Futurologia: economia em equilíbrio ou um desequilíbrio esperando para acontecer?
Por Norberto Zaiet
A euforia dos mercados de risco nas últimas semanas está diretamente relacionada à queda generalizada na curva de juros norte-americana, em todos os vértices. E a curva de juros, por sua vez, está reagindo a um equilíbrio econômico que tem se mantido bastante resiliente nos últimos meses: inflação em queda com desemprego perto das mínimas históricas.
A teoria econômica indica que apertos monetários da magnitude dos realizados pelo Federal Reserve ao longo do último ano levariam a taxa de desemprego a patamares bem acima de 4%. E desemprego em alta significa economia desacelerando, dado que o consumidor perde poder de compra. Uma desaceleração muito forte gera recessão, empurra a inflação ladeira abaixo e força o banco central a baixar juros. A queda de juros, por sua vez, freia o aumento do desemprego, e a economia passa a crescer novamente. Pode ser que isso ainda aconteça nos próximos meses, mas o fato é que, ao contrário de todas as expectativas, não aconteceu.
Como tudo indica que a inflação seguirá em queda nos próximos meses, o todo poderoso mercado de juros, aquele de quem todos os mercados dependem, mandou o recado: com inflação convergindo para 2%, ninguém precisa de juros nominais a 5%. E o Federal Reserve concordou: indicou, na semana passada, diversos movimentos de queda nas taxas de juros de referência, os Fed Funds, ao longo do próximo ano.
O resultado é um final de ano para ninguém botar defeito. A queda na curva de juros teve o efeito de uma injeção de esteroides em mercados que há muito tempo estavam letárgicos: small caps, setor financeiro, bitcoin (e todos os seus parentes). Sobrou até para o Ibovespa.

__Tarefa proposta A__: Copie o trecho do texto sobre a curva de juros que começa em "O resultado é" e vai até "para o Ibovespa.".
__Tarefa proposta B__: De acordo com o texto sobre a curva de juros, que equilíbrio econômico tem se mantido bastante resiliente nos últimos meses?

__Lista de linhas__:
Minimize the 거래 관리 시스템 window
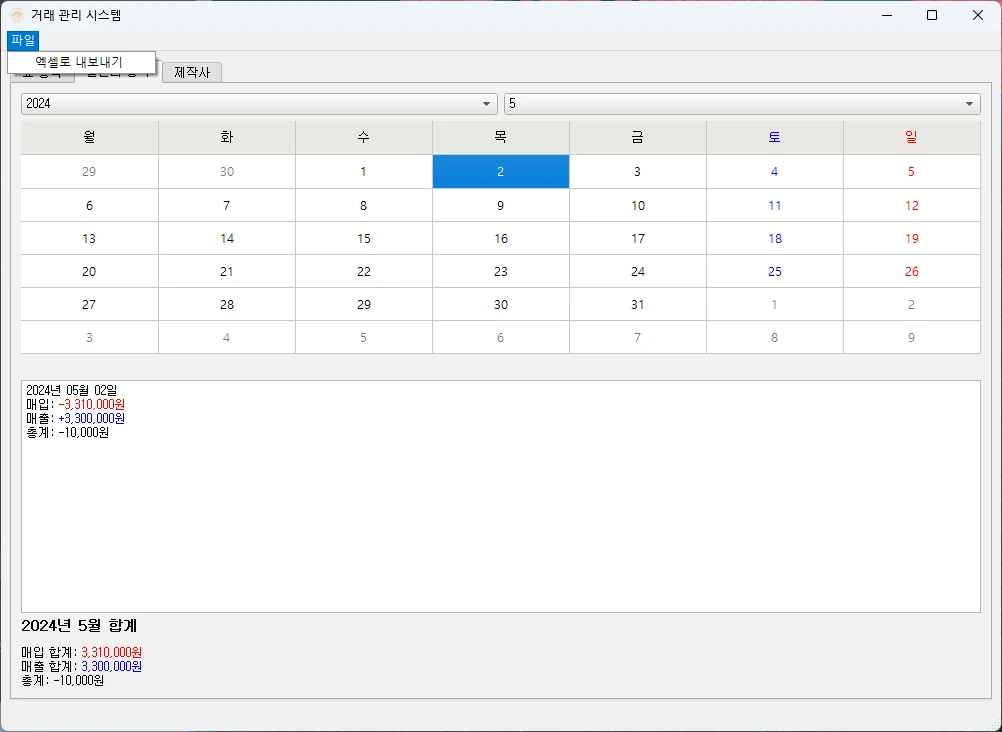 click(886, 15)
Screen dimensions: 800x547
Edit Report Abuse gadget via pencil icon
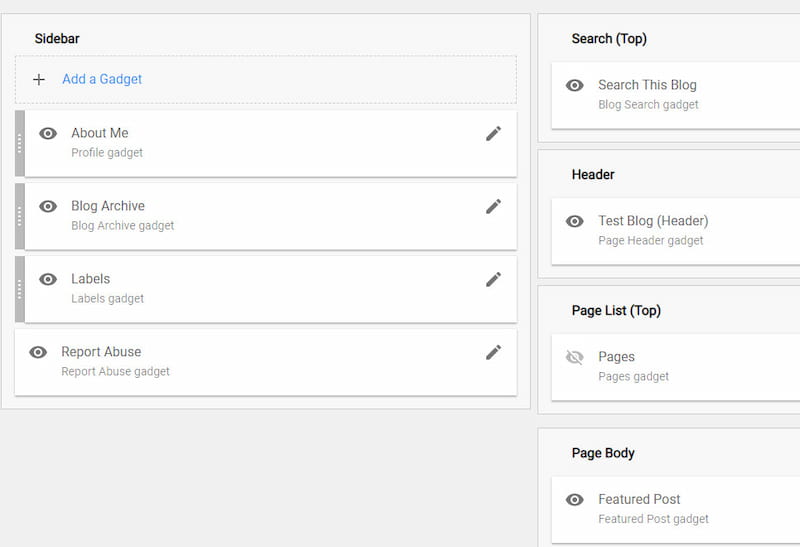point(493,353)
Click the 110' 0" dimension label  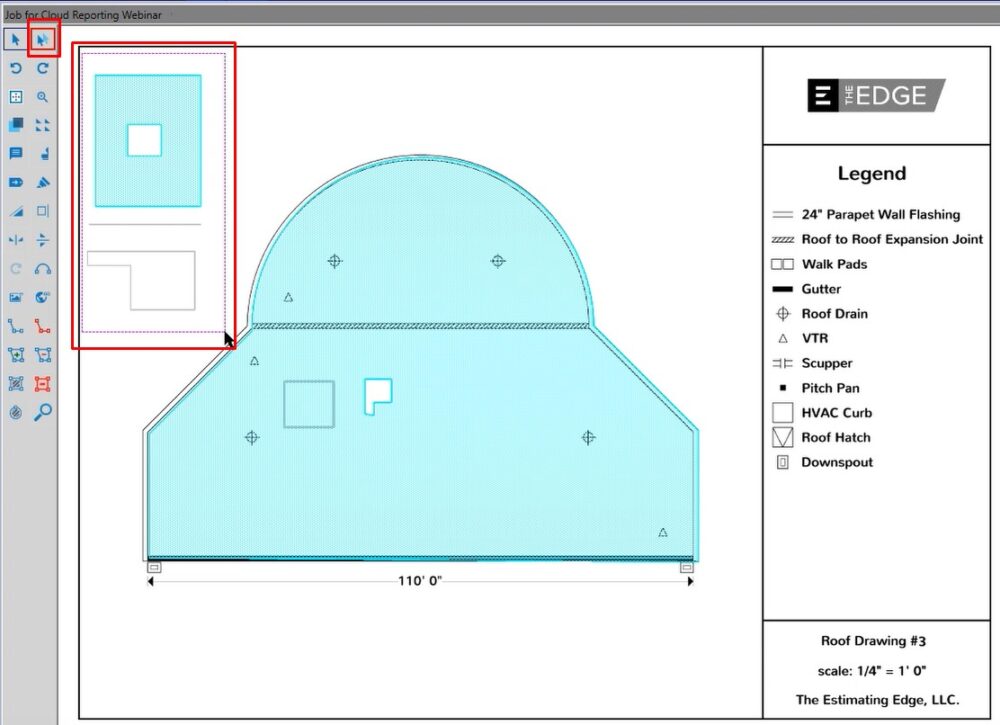coord(420,581)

__Resposta completa A__:
O resultado é um final de ano para ninguém botar defeito. A queda na curva de juros teve o efeito de uma injeção de esteroides em mercados que há muito tempo estavam letárgicos: small caps, setor financeiro, bitcoin (e todos os seus parentes). Sobrou até para o Ibovespa.

__Resposta completa B__: Inflação em queda com desemprego perto das mínimas históricas.